OneFS Virtual Hot Spare

There have been a several recent questions from the field around how a cluster manages space reservation and pre-allocation of capacity for data repair and drive rebuilds.

OneFS provides a mechanism called Virtual Hot Spare (VHS), which helps ensure that node pools maintain enough free space to successfully re-protect data in the event of drive failure.

Although globally configured, Virtual Hot Spare actually operates at the node pool level so that nodes with different size drives reserve the appropriate VHS space. This helps ensure that, while data may move from one disk pool to another during repair, it remains on the same class of storage. VHS reservations are cluster wide and configurable as either a percentage of total storage (0-20%) or as a number of virtual drives (1-4). To achieve this, the reservation mechanism allocates a fraction of the node pool’s VHS space in each of its constituent disk pools.
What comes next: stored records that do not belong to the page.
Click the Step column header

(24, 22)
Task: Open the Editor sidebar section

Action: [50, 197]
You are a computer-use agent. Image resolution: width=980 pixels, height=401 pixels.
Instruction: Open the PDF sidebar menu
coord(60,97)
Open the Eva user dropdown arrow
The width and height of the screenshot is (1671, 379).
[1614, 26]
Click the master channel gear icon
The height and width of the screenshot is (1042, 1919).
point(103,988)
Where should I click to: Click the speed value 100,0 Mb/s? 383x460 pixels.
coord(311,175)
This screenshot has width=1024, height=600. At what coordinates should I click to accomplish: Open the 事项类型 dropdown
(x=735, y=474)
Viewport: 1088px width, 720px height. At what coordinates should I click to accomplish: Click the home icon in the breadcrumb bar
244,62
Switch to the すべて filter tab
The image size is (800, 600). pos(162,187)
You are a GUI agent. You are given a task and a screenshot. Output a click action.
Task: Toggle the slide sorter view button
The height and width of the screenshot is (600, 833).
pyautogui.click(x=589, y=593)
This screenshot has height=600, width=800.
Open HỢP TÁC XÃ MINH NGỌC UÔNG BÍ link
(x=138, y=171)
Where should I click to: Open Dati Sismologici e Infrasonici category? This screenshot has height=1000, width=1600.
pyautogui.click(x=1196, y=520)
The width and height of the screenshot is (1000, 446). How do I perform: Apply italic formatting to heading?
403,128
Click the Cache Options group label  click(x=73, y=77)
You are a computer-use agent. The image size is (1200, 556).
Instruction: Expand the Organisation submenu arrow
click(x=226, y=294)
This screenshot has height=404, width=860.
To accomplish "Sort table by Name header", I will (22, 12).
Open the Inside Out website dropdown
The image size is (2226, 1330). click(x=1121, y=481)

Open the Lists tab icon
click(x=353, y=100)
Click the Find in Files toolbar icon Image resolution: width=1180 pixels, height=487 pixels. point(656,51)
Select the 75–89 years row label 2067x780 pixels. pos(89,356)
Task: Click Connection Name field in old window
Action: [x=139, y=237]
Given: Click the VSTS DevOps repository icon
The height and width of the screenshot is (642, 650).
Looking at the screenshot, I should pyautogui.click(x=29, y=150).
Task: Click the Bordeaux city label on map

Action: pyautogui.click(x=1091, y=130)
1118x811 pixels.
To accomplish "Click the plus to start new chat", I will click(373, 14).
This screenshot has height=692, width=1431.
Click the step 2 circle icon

No space is reserved for VHS on SSDs unless the entire node pool consists of SSDs. This means that a failed SSD may have data moved to HDDs during repair, but without adding additional configuration settings. This avoids reserving an unreasonable percentage of the SSD space in a node pool.

The default for new clusters is for Virtual Hot Spare to have both “subtract the space reserved for the virtual hot spare…” and “deny new data writes…” enabled with one virtual drive. On upgrade, existing settings are maintained.

It is strongly encouraged to keep Virtual Hot Spare enabled on a cluster, and a best practice is to configure 10% of total storage for VHS. If VHS is disabled and you upgrade OneFS, VHS will remain disabled. If VHS is disabled on your cluster, first check to ensure the cluster has sufficient free space to safely enable VHS, and then enable it.

VHS can be configured via the OneFS WebUI, and is always available, regardless of whether SmartPools has been licensed on a cluster. For example:

From the CLI, the cluster’s VHS configuration are part of the storage pool settings, and can be viewed with the following syntax:

# isi storagepool settings view

     Automatically Manage Protection: files_at_default

Automatically Manage Io Optimization: files_at_default

Protect Directories One Level Higher: Yes

       Global Namespace Acceleration: disabled

       Virtual Hot Spare Deny Writes: Yes

        Virtual Hot Spare Hide Spare: Yes

      Virtual Hot Spare Limit Drives: 1

     Virtual Hot Spare Limit Percent: 10

             Global Spillover Target: anywhere

                   Spillover Enabled: Yes

        SSD L3 Cache Default Enabled: Yes

                     SSD Qab Mirrors: one

            SSD System Btree Mirrors: one

            SSD System Delta Mirrors: one

Similarly, the following command will set the cluster’s VHS space reservation to 10%.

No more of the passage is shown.